In sending more troops -- in other words, in sending troops in, it is -- I
recognize that this is more than a military mission. It requires a
political response from the Iraqis, as well.

The Iraqi people, by the way, have already made a political response; they
voted. (Laughter.) I also sent a new commander in, General David Petraeus.
He is an expert in counterinsurgency warfare. He's been in Baghdad two
months. A little less than half of -- only about half of the reinforcements
that he's asked for have arrived. In other words, this operation is just
getting started. There's kind of, I guess, knowledge or a thought in
Washington that all you got to say is send 21,000 in and they show up the
next day; that's not the way it works. (Laughter.) It takes a while for
troops to be trained and readied and moved into theater. And that's what
our military is doing now.

And there are some encouraging signs. There's no question it's violent, no
question the extremists are dangerous people. But there are encouraging
signs. Iraqi and American forces have established joint security stations
across Baghdad. As you might remember, we had a strategy of clear, hold and
build. Well, because we didn't have enough troops, nor did the Iraqis have
enough troops, we would do the clear part, but we didn't do the hold part,
and so it made it hard to do the build part. And now because of our
presence and more Iraqi troops, along with coalition troops, they're
deployed 24 hours a day in neighborhoods to help change the psychology of
the capital, that for a while was comfortable in its security, and then
violence began to spiral out of control. That's the decision point I had to
make, do you try to stop it? And what I'm telling you is, according to
David Petraeus, with whom I speak on a weekly basis, we're beginning to see
some progress toward the mission -- that they're completing the mission.

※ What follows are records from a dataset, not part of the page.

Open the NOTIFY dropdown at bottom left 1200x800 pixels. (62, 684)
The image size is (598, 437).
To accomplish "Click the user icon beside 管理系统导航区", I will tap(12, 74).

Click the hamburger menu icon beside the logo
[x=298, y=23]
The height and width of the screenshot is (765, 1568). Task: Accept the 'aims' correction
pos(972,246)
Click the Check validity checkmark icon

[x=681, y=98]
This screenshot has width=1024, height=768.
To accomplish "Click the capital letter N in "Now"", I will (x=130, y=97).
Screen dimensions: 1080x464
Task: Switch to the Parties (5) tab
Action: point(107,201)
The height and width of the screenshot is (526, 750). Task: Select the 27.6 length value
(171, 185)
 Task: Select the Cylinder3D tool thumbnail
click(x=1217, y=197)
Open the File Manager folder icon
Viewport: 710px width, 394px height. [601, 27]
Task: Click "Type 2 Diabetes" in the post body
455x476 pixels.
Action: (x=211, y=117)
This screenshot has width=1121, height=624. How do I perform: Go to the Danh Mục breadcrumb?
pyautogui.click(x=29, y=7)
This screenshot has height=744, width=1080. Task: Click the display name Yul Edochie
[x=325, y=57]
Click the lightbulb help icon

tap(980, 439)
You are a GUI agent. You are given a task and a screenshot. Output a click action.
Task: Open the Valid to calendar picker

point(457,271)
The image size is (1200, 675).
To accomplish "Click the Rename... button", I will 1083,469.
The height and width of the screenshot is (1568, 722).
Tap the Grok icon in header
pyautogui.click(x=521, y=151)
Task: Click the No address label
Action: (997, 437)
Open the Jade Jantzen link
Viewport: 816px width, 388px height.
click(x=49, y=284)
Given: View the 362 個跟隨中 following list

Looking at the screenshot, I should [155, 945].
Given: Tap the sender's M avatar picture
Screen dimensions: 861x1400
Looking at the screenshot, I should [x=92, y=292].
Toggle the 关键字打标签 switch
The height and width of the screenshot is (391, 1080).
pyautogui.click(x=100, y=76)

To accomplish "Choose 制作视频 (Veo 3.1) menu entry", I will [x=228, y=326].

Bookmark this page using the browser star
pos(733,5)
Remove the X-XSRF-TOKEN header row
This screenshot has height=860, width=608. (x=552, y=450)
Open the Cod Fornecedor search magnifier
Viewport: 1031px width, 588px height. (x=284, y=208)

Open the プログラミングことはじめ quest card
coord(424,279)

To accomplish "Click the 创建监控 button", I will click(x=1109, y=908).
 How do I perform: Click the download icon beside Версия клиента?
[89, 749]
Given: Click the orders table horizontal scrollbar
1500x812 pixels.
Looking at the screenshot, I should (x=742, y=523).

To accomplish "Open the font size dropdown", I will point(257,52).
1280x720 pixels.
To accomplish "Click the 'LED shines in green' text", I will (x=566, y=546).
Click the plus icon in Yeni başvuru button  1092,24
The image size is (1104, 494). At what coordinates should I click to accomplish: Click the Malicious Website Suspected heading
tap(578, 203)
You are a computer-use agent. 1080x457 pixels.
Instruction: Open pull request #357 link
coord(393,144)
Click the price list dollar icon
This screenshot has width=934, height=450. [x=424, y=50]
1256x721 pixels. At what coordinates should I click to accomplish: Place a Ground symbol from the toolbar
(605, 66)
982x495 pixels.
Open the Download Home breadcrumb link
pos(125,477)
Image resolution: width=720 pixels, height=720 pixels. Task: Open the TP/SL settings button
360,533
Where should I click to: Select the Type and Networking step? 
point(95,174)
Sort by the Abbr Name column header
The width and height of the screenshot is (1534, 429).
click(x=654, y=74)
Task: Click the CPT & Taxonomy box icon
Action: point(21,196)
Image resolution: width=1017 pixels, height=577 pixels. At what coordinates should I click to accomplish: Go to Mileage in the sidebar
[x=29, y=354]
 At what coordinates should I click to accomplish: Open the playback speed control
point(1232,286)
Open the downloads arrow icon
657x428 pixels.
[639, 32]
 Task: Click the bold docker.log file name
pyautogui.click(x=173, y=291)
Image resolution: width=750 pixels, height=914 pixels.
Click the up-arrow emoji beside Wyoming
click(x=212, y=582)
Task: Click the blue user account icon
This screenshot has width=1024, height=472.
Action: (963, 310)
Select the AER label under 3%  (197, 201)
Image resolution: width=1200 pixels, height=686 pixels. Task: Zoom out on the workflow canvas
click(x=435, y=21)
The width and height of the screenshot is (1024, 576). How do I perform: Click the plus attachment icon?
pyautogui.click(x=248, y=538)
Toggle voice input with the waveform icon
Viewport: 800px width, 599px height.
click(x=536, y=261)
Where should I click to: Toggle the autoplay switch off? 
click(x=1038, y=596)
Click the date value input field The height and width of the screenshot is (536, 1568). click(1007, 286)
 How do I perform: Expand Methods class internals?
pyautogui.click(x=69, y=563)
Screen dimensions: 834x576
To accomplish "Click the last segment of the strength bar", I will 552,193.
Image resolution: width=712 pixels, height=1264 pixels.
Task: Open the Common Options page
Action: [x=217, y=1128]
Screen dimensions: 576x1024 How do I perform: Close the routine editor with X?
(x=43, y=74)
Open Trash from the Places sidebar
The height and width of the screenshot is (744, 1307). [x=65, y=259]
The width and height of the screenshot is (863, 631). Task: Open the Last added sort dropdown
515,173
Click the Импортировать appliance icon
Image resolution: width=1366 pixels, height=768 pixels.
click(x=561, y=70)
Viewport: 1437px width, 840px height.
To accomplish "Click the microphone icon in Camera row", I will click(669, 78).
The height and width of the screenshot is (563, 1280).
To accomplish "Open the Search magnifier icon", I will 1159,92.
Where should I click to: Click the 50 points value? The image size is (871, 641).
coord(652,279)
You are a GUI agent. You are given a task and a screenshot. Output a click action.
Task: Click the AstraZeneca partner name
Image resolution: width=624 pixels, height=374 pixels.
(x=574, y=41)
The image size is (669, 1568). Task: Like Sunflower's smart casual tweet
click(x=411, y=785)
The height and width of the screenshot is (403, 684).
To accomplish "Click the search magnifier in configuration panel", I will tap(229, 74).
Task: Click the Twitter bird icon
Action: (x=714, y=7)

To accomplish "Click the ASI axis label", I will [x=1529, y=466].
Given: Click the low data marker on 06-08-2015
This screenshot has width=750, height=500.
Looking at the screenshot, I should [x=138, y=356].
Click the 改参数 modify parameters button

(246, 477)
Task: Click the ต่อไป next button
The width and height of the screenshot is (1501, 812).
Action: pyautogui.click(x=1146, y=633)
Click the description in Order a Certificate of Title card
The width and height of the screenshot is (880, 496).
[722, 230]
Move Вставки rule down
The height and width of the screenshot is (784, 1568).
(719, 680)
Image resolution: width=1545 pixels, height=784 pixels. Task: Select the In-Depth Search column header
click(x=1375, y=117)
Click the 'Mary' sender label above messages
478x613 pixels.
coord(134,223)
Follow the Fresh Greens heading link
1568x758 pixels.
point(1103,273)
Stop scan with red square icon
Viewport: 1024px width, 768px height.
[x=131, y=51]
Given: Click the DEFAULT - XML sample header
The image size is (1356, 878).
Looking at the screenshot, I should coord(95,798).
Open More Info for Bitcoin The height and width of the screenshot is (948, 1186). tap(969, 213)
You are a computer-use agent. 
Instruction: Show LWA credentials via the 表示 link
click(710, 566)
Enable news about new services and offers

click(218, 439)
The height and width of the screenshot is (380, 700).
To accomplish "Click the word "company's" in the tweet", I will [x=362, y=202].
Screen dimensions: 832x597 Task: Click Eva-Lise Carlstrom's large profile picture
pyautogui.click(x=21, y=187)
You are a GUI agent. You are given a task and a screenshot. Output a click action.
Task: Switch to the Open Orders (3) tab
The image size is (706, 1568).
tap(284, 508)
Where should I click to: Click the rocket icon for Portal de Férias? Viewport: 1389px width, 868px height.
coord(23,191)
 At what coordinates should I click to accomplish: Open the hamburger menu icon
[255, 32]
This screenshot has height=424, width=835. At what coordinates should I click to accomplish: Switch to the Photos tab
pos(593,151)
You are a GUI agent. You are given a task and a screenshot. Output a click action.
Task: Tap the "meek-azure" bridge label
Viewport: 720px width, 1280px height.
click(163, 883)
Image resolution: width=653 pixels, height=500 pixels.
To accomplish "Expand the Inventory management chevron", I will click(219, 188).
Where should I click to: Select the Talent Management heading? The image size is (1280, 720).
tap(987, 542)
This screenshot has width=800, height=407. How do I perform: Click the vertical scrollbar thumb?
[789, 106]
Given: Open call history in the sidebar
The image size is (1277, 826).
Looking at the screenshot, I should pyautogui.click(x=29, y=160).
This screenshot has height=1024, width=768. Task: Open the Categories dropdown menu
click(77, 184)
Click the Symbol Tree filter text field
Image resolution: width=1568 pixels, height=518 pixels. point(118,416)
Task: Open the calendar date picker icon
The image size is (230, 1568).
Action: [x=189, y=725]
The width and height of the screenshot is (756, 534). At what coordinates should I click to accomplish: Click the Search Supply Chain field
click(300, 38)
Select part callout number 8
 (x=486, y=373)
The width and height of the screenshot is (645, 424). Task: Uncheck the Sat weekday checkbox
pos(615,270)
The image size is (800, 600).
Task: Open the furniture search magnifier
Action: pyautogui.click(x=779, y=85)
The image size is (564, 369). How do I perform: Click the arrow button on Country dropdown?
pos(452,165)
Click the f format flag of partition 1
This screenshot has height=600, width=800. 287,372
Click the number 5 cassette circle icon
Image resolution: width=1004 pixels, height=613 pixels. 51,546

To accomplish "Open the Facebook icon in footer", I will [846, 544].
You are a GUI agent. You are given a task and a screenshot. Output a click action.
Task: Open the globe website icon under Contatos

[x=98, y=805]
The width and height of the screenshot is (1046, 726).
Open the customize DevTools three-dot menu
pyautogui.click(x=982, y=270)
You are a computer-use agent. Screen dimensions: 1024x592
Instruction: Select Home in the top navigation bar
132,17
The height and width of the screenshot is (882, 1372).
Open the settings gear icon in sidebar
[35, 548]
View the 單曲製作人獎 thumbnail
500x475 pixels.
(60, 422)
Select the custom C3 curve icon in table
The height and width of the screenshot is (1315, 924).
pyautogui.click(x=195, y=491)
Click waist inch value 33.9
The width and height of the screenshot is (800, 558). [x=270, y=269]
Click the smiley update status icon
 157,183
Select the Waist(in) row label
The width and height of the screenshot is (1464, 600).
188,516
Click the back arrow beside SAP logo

Our troops are also training Iraqis. In other words, part of the effort is
not only to provide security to neighborhoods, but we're constantly
training Iraqis so that they can do this job. The leaders want to do the
job. Prime Minister Maliki makes it clear he understands it's his
responsibility. We just want to make sure that when they do the job,
they've got a force structure that's capable of doing the job. So that's
why I rely upon our commanders, like General Petraeus, that let me know how
well the Iraqis are doing. So it's the combination of providing security in
neighborhoods through these joint security stations, and training that is
the current mission we're going through, with a heavy emphasis on security
in Baghdad.

Iraqis see our forces out there, joint forces, both coalition and Iraqi
forces, and they have confidence. And as a result of the confidence,
they're now cooperating more against the extremists. Most people want to
live in peace. Iraqi mothers, regardless of their religious affiliation,
want their children to grow up in a peaceful world. They want there to be
opportunities. They don't want their children to be subject to random
murder. They expect our government to provide security. And when the
government doesn't provide security, it causes a lack of confidence. And
they're beginning to see more security, and so people are coming into the
stations and talking about different -- giving different tips about where
we may be able to find the extremists or radicals who kill innocent people
to achieve political objectives.

We're using the information wisely. And I say "we" -- every time I say
"we," it's just not American troops, there are brave Iraqi troops with us.
Our forces have launched successful operations against extremists, both
Shia and Sunni. My attitude is, if you're a murderer, you're a murderer,
and you ought to be held to account. Recently, Iraqi and American forces
captured the head of a Baghdad car bomb network that was responsible for
the attacks that you see on your TV screens -- some of the attacks you see
on your TV screen.

Look, these people are smart people, these killers. They know that if they
can continue the spectacular suicide bombings they will cause the American
people to say, is it worth it? Can we win? Is it possible to succeed? And
that really speaks to the heart of the American people, I think. I mean, we
are a compassionate people. We care about human life. And when we see the
wanton destruction of innocent life, it causes us to wonder whether or not
it is possible to succeed. I understand that.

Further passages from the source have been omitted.